Morgan Stanley boosted its year-end forecast for the yuan to 6.1 from 6.3 this week, citing prospects for a widening in the trading band and an increase in market participants. The Federal Reserve said it will keep buying $85 billion of bonds a month and signaled it may raise purchases should growth weaken.
“Investors are expecting China will widen the band, which means the yuan will appreciate faster,” said Daniel Chan, a Hong Kong-based executive vice president at Glory Sky Global Markets Ltd. “The dollar is likely to stay weak based on the Fed statement, which continues to drive inflows to higher- yielding currencies such as the yuan.”
The currency earlier touched 6.1537 per dollar, the strongest level since the government unified the official and market exchange rates at the end of 1993. The spot is allowed to diverge a maximum 1 percent from the daily fixing, which was set today at the highest since a dollar peg ended in July 2005.
Speculation for a change in the trading band heightened on April 18 when PBOC Deputy Governor Yi Gang said it would be widened “in the near future.” The last revision was announced on April 14, 2012, when it was doubled.
One-month implied volatility in the onshore yuan, a measure of exchange-rate swings used to price options, rose 21 basis points, or 0.21 percentage point, to 1.68 percent. That’s the biggest increase since Dec. 13 and the highest since Jan. 14.

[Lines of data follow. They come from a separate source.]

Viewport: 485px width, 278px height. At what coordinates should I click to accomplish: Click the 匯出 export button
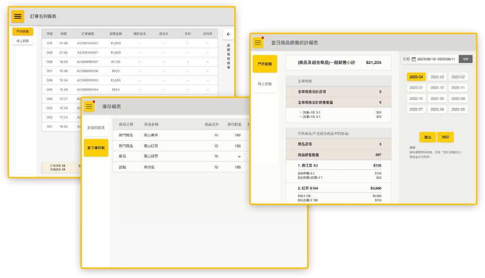coord(428,137)
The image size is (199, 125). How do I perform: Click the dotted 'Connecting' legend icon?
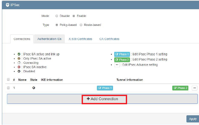click(x=19, y=63)
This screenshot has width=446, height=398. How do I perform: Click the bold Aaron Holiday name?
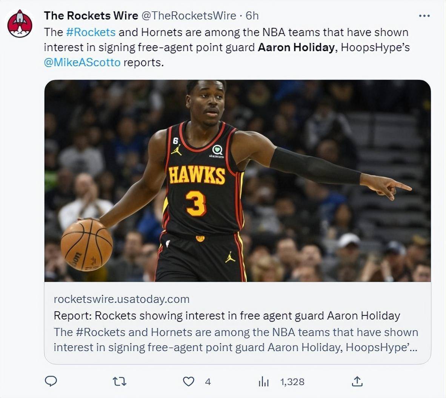coord(296,47)
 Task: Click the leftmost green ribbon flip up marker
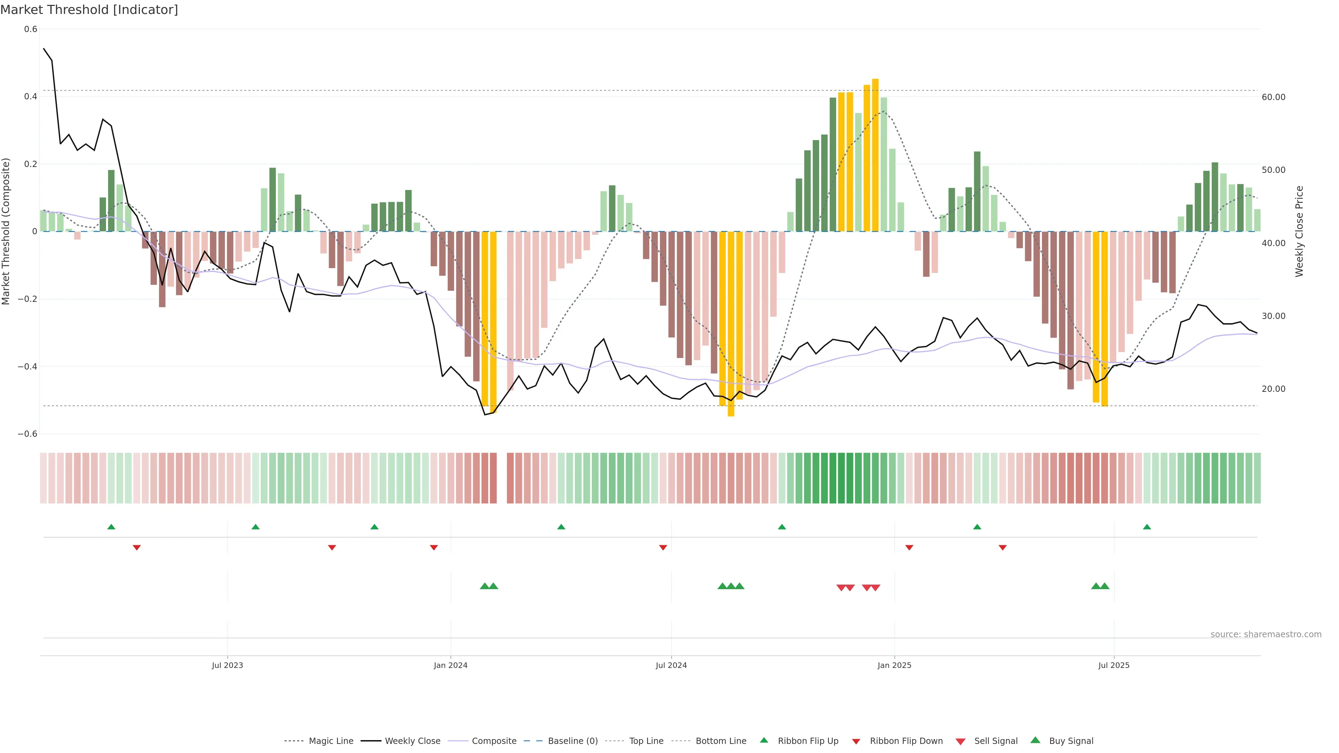[111, 527]
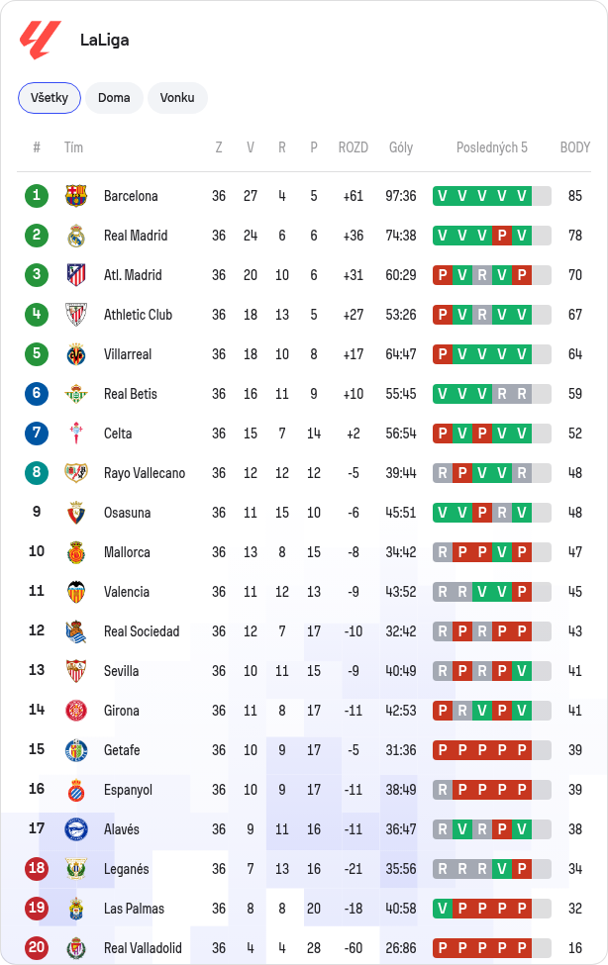Click Barcelona's first green V result badge

point(443,196)
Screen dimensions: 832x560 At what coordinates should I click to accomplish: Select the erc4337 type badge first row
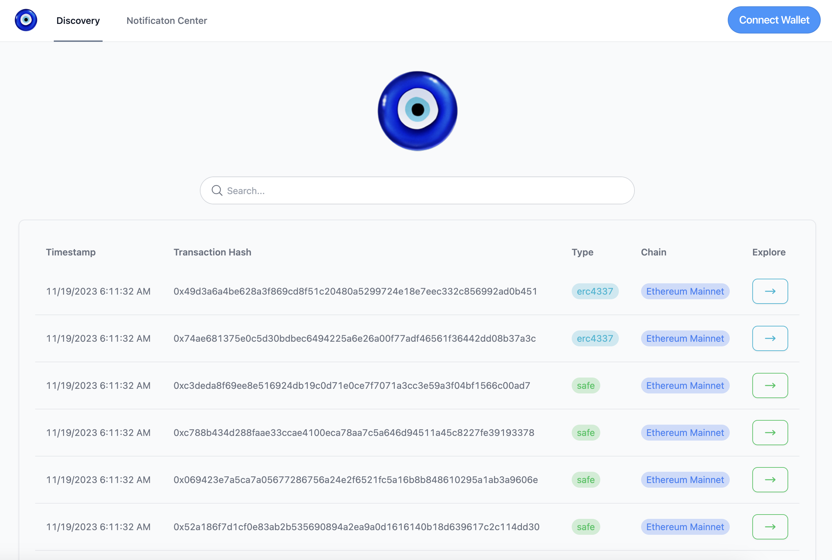(594, 291)
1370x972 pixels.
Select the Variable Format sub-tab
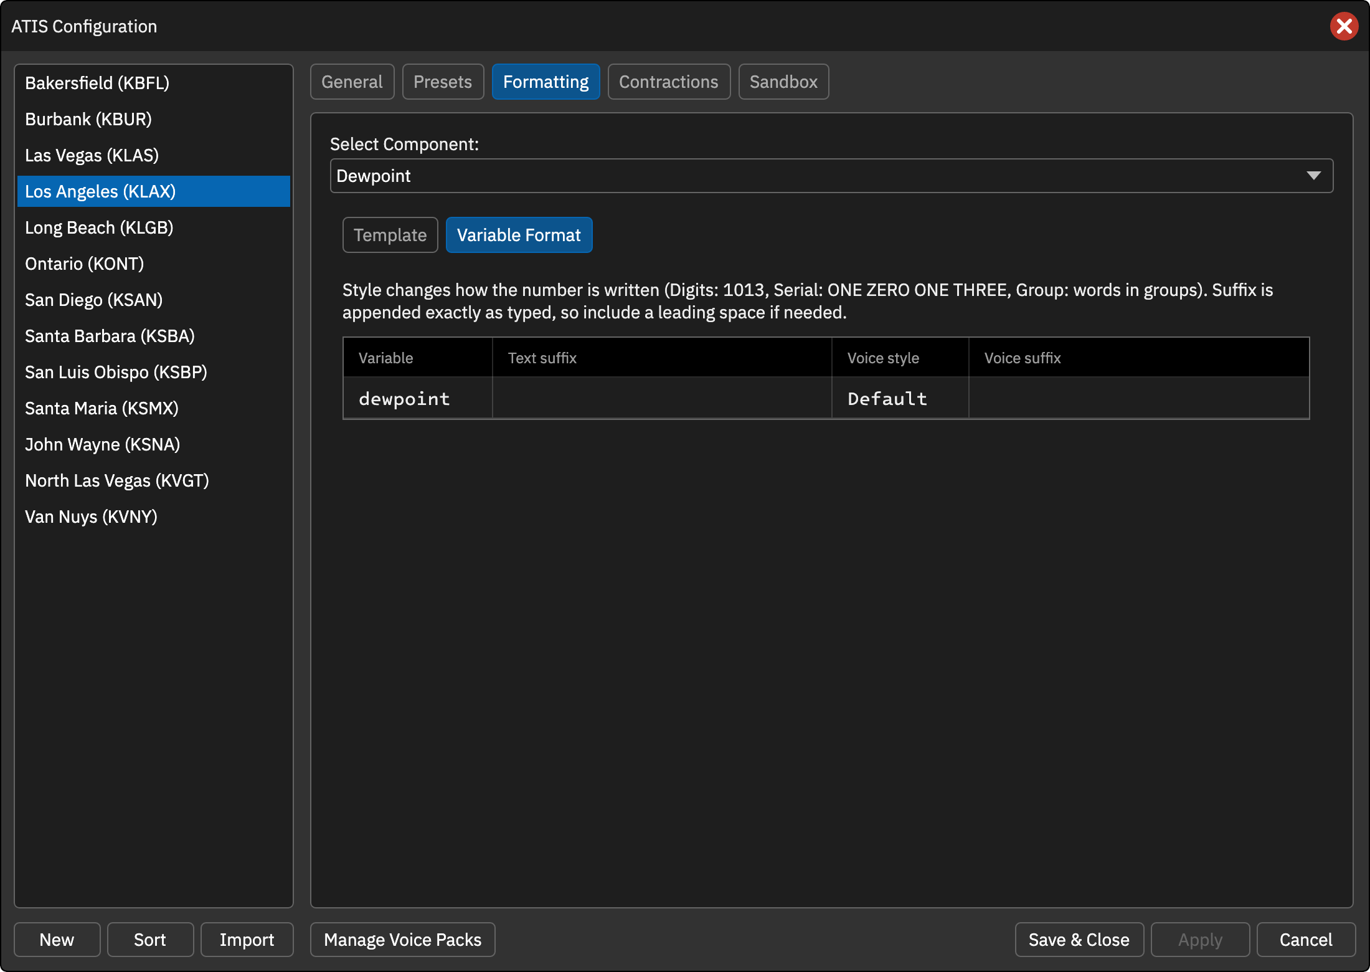(x=519, y=235)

China’s manufacturing is showing signs of slowing. HSBC Holdings Plc and Markit Economics announced today a final April reading of 50.4 for its Purchasing Managers’ Index, compared with 51.6 for March and a preliminary reading of 50.5. The official PMI issued yesterday was 50.6 last month, compared with the 50.7 median forecast in a Bloomberg News survey and a March reading of 50.9. Levels above 50 signal expansion.
“Although China’s PMI has slowed down, it’s still relatively stable,” said Chan. “The U.S. economic rebound could be losing some steam and that will feed into a weaker dollar.”
In Hong Kong’s offshore market, the yuan rose 0.07 percent to 6.1576 per dollar, according to data compiled by Bloomberg. It earlier touched a record 6.1560. Twelve-month non-deliverable forwards climbed 0.1 percent to 6.2242, trading at a 1.1 percent discount to the spot rate in Shanghai.
Hong Kong’s yuan deposits rose to a record 668 billion yuan ($109 billion) at the end of March, the Hong Kong Monetary Authority said on April 30.